Oui, sur un troisième pathogène : la tuberculose bovine, qui touche en fait plusieurs espèces : porcins, caprins… on a même eu le cas d’un chat. Et qui est aussi susceptible de toucher l’homme. On essaie de mettre en place des mesures de gestion adaptées aux différentes espèces.
Ces trois plans, j’en ai fait le sujet de ma thèse.
Je travaille aussi sur d’autres pathogènes qui ont peu d’impact sur la population et l’élevage… mais qui nous ont aidés à comprendre les mécanismes de transmission, y compris ceux qui font intervenir la faune sauvage et qui fonctionnent dans les deux sens : de la faune sauvage à la domestique et vice-versa. Il y a des flux de pathogènes réguliers entre les compartiments sauvages et domestiques chez les suidés – cochons et sangliers sont scientifiquement de la même espèce, en Corse. Ces travaux ont également permis de montrer que certaines pratiques d’élevage pouvaient prémunir de certains dangers sanitaires.

Quels sont les enjeux de ces maladies pour la Corse ?
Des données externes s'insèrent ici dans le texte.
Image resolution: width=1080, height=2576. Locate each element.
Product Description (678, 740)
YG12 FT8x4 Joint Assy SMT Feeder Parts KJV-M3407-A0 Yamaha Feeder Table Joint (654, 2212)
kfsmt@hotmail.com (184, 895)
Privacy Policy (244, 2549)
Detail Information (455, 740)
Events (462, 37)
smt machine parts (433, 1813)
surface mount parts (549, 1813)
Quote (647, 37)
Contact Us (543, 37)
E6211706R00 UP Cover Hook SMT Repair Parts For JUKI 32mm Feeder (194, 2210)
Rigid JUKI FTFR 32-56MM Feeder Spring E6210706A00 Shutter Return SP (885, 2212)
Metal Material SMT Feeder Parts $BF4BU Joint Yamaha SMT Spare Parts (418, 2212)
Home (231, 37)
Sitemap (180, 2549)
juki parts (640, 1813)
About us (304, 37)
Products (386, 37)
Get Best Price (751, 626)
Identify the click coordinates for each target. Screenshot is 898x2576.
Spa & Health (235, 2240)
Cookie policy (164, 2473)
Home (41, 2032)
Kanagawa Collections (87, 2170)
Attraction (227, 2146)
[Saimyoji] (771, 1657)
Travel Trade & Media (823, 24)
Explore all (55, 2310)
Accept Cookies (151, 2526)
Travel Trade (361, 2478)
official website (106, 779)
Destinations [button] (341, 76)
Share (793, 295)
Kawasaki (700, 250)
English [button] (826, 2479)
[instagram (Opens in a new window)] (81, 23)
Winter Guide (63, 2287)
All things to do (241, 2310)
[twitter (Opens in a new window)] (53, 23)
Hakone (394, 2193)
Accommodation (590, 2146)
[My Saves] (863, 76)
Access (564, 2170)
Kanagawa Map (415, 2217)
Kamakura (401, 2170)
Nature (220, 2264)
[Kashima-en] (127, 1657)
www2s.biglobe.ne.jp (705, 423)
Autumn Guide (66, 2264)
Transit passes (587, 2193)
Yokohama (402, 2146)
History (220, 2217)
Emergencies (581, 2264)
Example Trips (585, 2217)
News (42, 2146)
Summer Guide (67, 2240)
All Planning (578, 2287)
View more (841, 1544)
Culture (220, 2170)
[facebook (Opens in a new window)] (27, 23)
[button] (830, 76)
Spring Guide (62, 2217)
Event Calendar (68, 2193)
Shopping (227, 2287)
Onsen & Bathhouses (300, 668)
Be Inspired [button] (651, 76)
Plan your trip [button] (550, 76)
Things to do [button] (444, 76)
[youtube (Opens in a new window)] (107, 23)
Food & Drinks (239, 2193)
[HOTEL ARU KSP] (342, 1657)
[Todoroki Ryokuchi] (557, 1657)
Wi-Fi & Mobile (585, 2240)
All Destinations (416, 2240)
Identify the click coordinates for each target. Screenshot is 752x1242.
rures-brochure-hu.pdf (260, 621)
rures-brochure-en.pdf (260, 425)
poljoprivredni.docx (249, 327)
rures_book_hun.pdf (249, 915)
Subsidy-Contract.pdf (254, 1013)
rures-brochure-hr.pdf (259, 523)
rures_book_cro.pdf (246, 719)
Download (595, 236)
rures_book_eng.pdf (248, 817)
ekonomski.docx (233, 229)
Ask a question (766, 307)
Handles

Avec la peste porcine, lorsqu’elle rentre sur un territoire “naïf” – qui n’a jamais connu le pathogène – le taux de mortalité peut être de 100 % chez les animaux atteints. C’est un désastre. Ensuite, la maladie se stabilise, mais elle reste présente. Comme en Sardaigne ou dans les zones limitrophes du Piémont italien. Ce sont des zones où la maladie est endémique et où l’on essaie d’éliminer les foyers, mais c’est un défi.
En Corse, le secteur de l’élevage porcin est petit, mais il y a un enjeu de sécurité sanitaire. La Corse est un territoire insulaire, et son modèle de production est en grande partie encore traditionnel, avec des pratiques liées à la transhumance. Cela pourrait être un atout pour lutter contre ces menaces sanitaires.

En résumé, les interactions faune sauvage/élevage sont-elles un enjeu majeur pour la santé publique en Corse ?
Oui, effectivement. Et c’est aussi une question de patrimoine, de tradition et de gestion durable des écosystèmes.